Launch of Winter Dry Run for SMTA experimentation

16 December 2015

December 15th is the Launch of Winter Dry Run of the SMTA experimentation.

This experimentation aims at performing a check and update of short & medium term active power adequacy diagnosis, in line with agreed ENTSO-E methodologies, for shorter timeframes than seasonal outlooks.
This adequacy review compares local adequacy inputs and grid capacities to carry cross-border exchanges.

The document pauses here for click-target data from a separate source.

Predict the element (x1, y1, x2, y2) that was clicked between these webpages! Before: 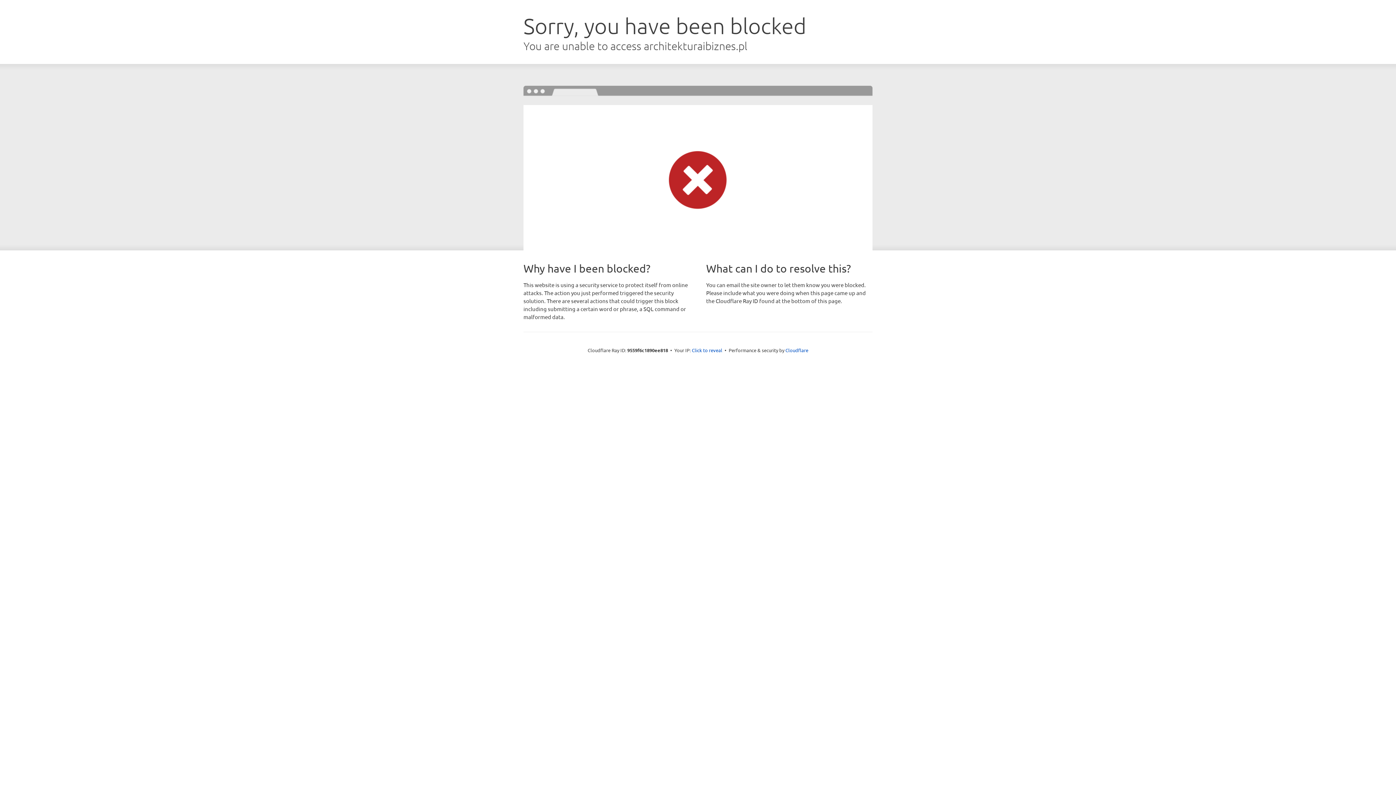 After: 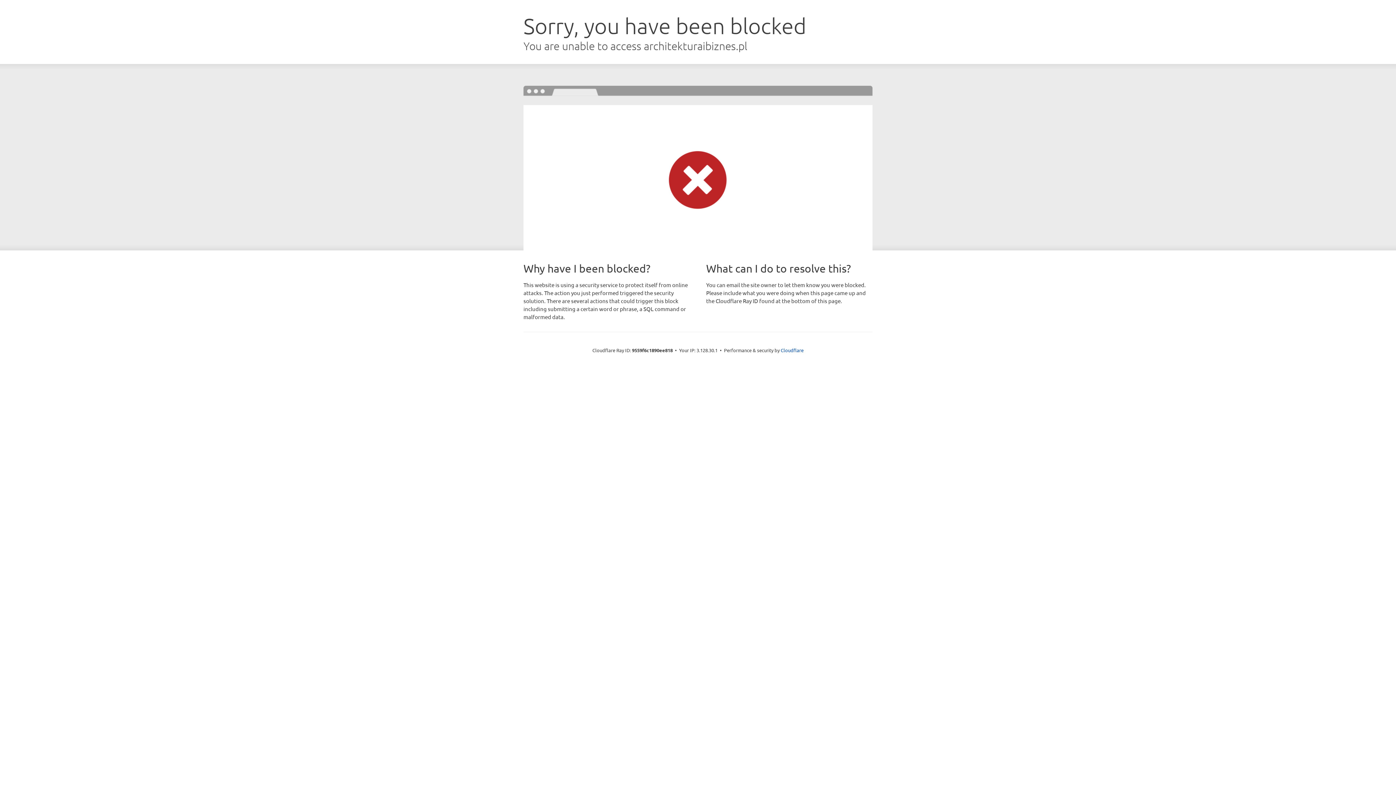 Action: label: Click to reveal bbox: (692, 346, 722, 353)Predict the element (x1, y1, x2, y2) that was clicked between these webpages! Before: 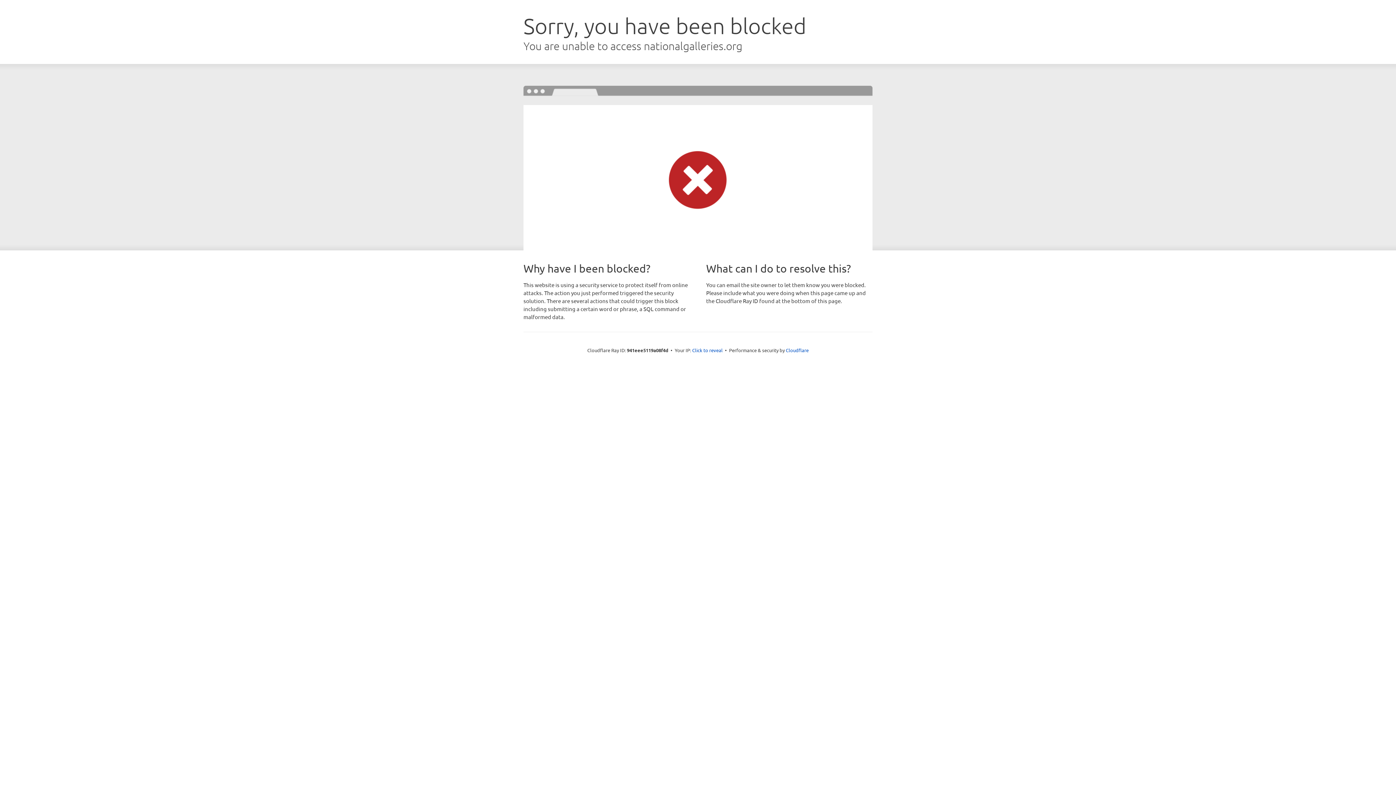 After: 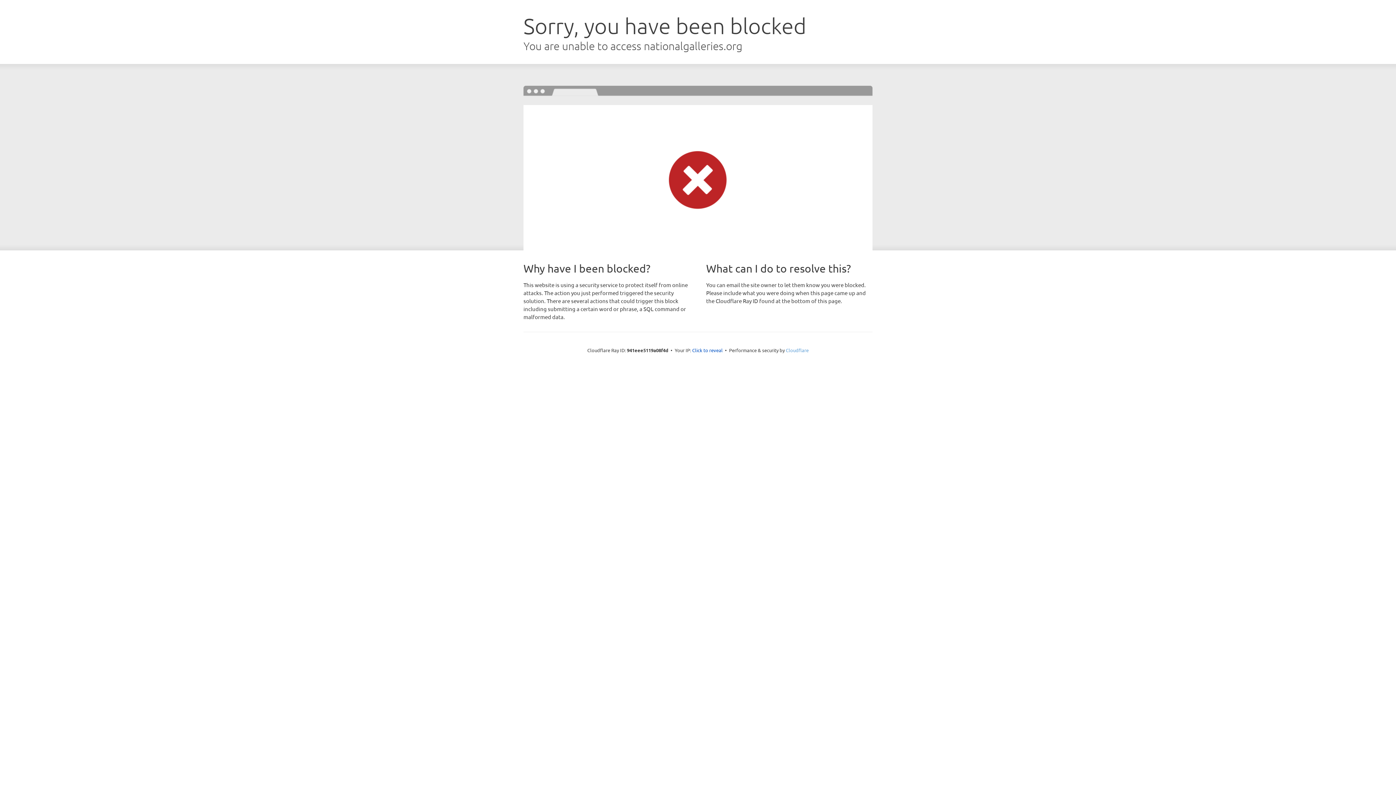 Action: bbox: (786, 347, 808, 353) label: CloudflarePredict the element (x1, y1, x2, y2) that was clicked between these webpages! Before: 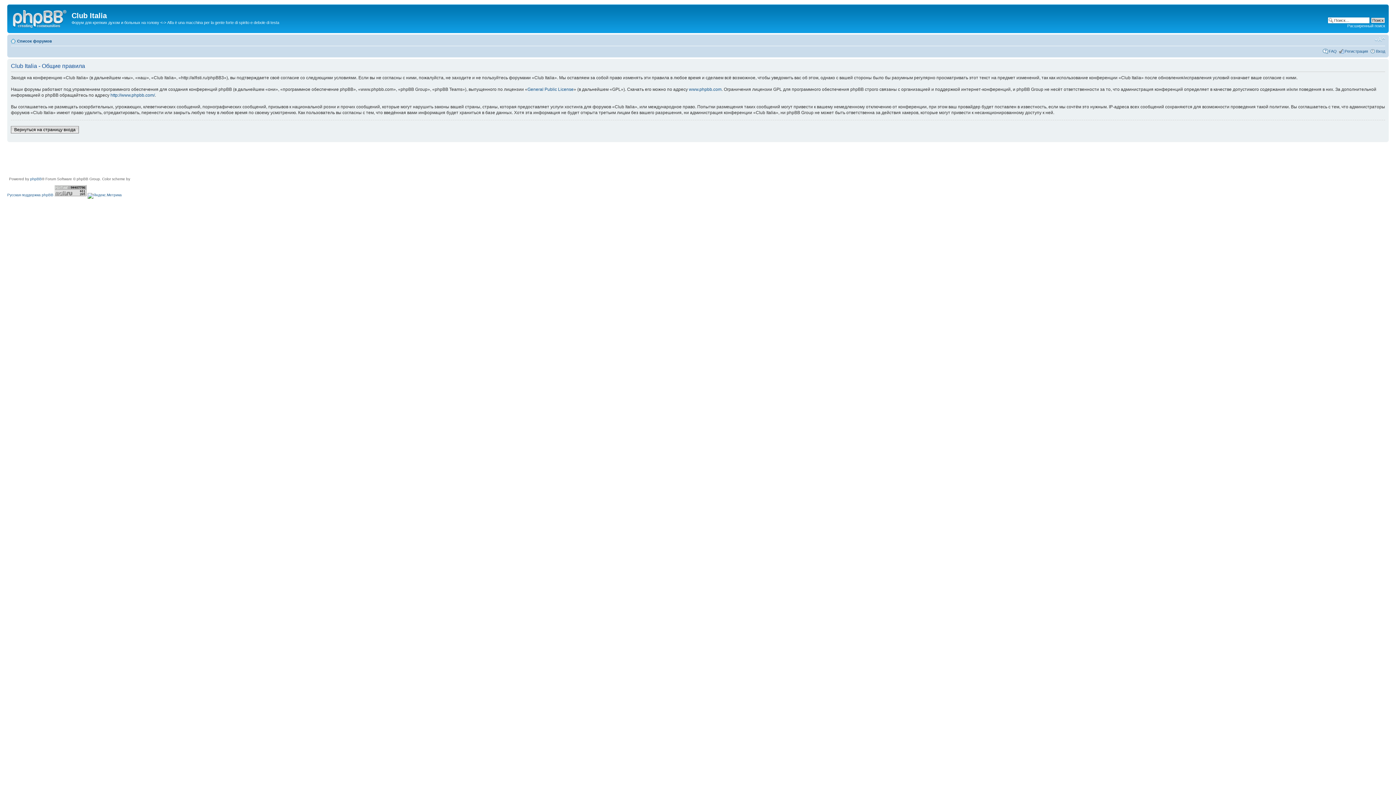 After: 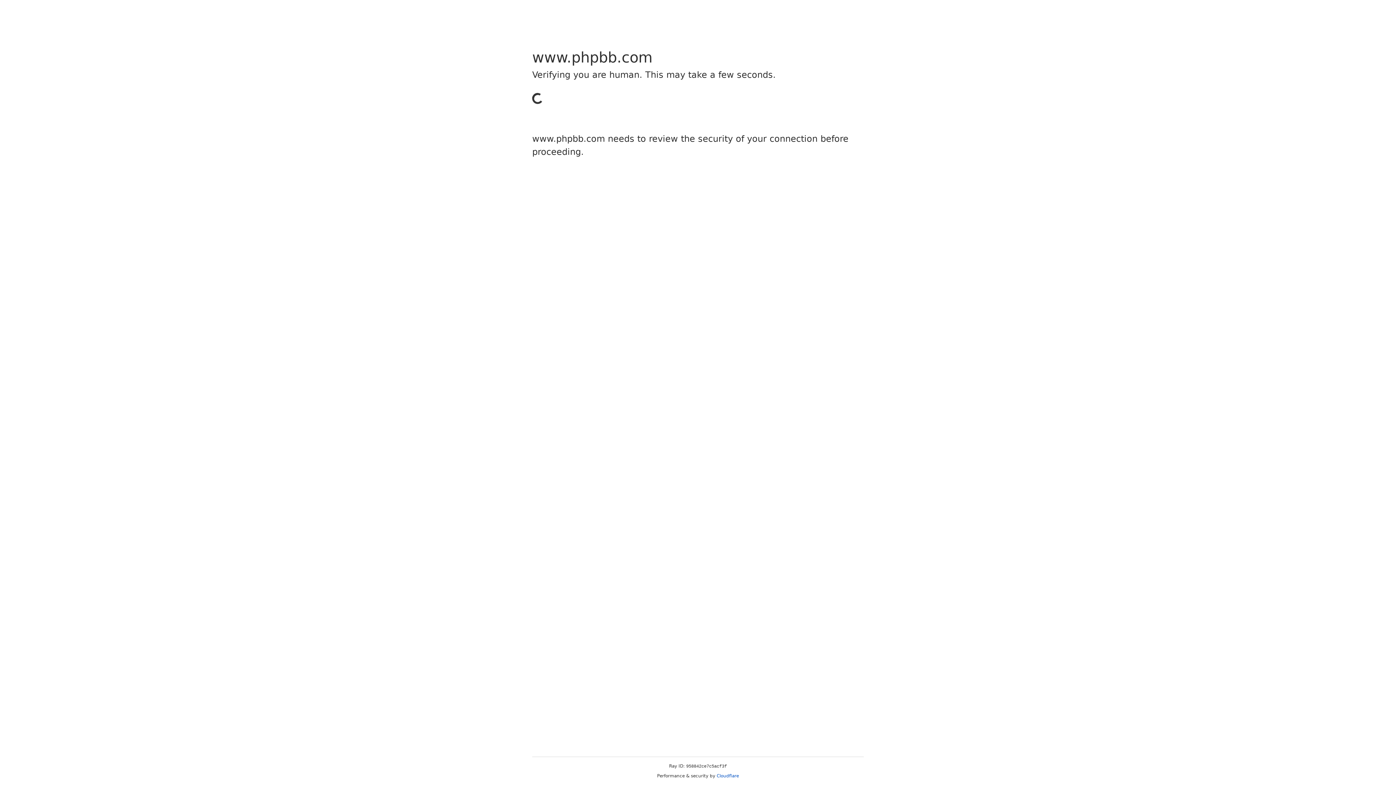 Action: bbox: (110, 92, 154, 97) label: http://www.phpbb.com/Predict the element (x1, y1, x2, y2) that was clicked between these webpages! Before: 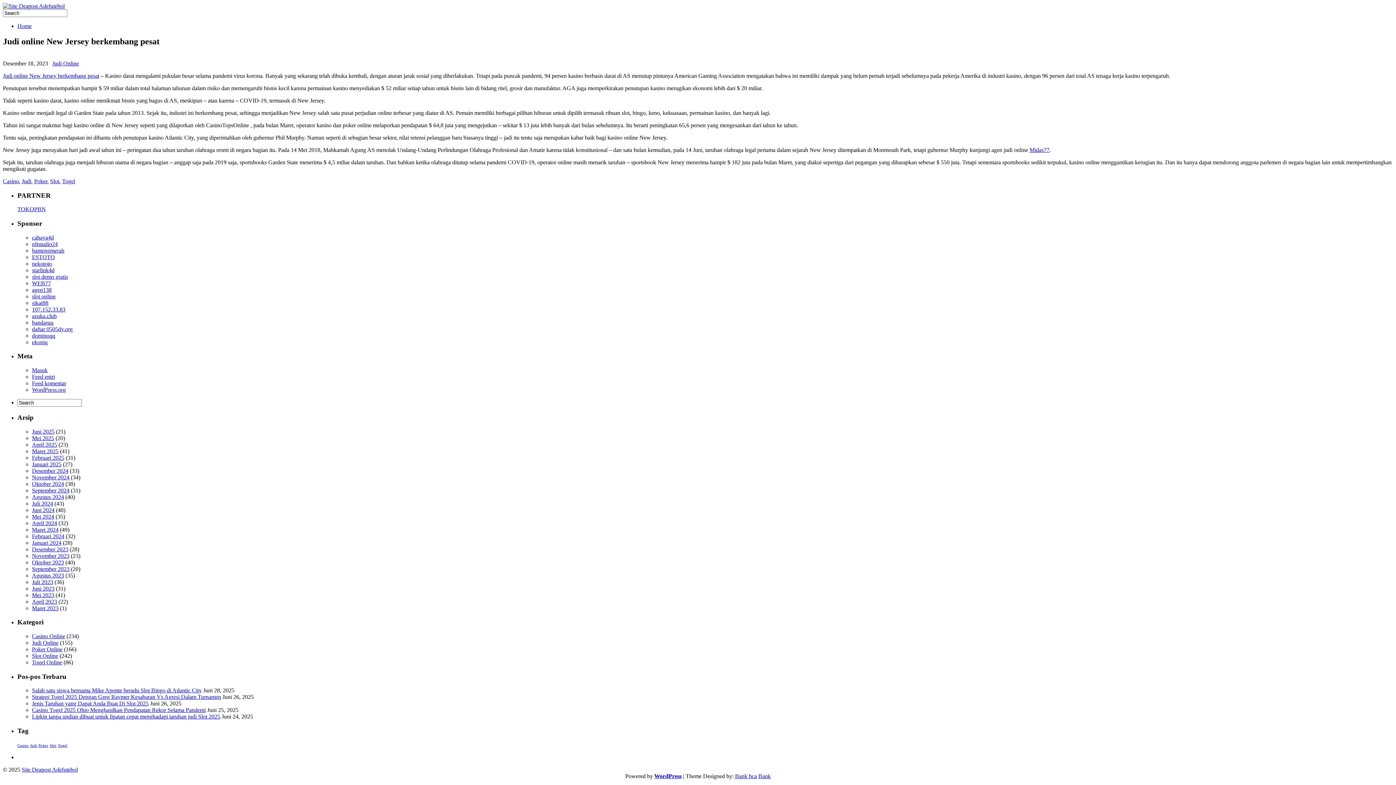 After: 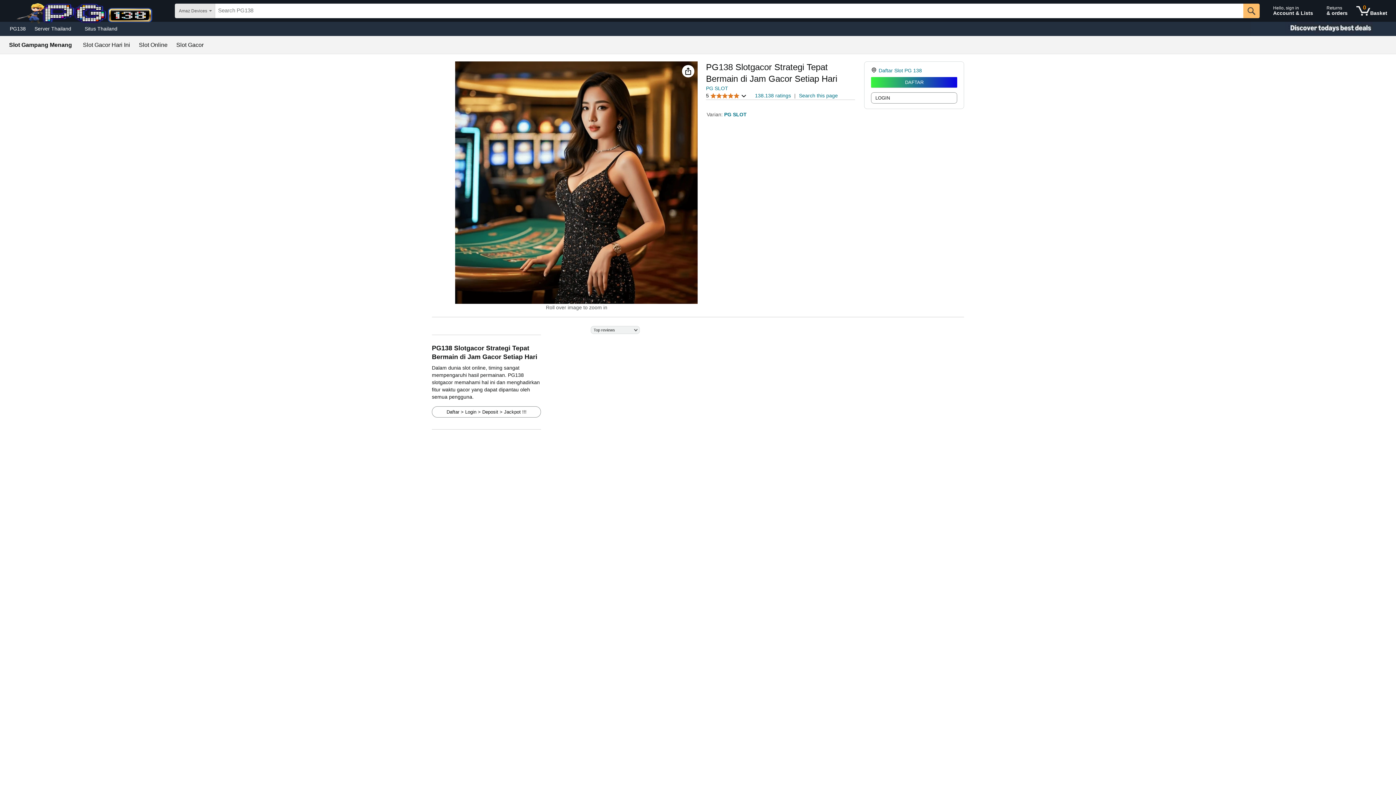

The dry run will be carried out on a weekly basis and the first run will assess Week 51 (From Saturday 12 December to Friday 18 December).

 

First steps of the SMTA experimentation project

The first steps preparing this dry run are the results of an intensive and fruitful collaboration between Coreso, TSCNET and ENTSO-E:

  • The initial concept of the project has been based on the expertise of ENTSO-E regarding the Seasonal Outlook studies.
  • Data definition and set up are handled in cooperation with ENTSO-E.
  • The representatives of Coreso and TSCNET TSOs participating to the sub-group specified the concept to be developed for this dry run.
  • This concept, currently limited to a simple deterministic and NTC approach, has been validated by the ENTSO-E SMTA PG on 20th of October.
  • Coreso developed the IT prototype for the dry run, in close collaboration with TSCNET.
  • All participating TSOs (19) sent their Remaining Capacity (RC) forecasts on a weekly basis since October 31st.
  • The Week ahead NTCs are extracted from the ENTSO-E Transparency platform.
  • Starting with a sample delivery of RC by TSOs for Week 43, the first tests of the process have been performed from Week 45 to 50.
  • Data quality and inconsistencies are a resulting focus point for the dry run.
  • A weekly report has been developed to present the results of the Adequacy assessment together with input data quality validation.

 

Current status

At present, 19 TSOs and 3 RSCIs are involved.

 

Next steps

The dry run will be processed until end of March and be concluded by a summary report in April 2016.
In the mean time, improvements of the methodology will be prepared as integrating a probabilistic approach and a ptdf computation.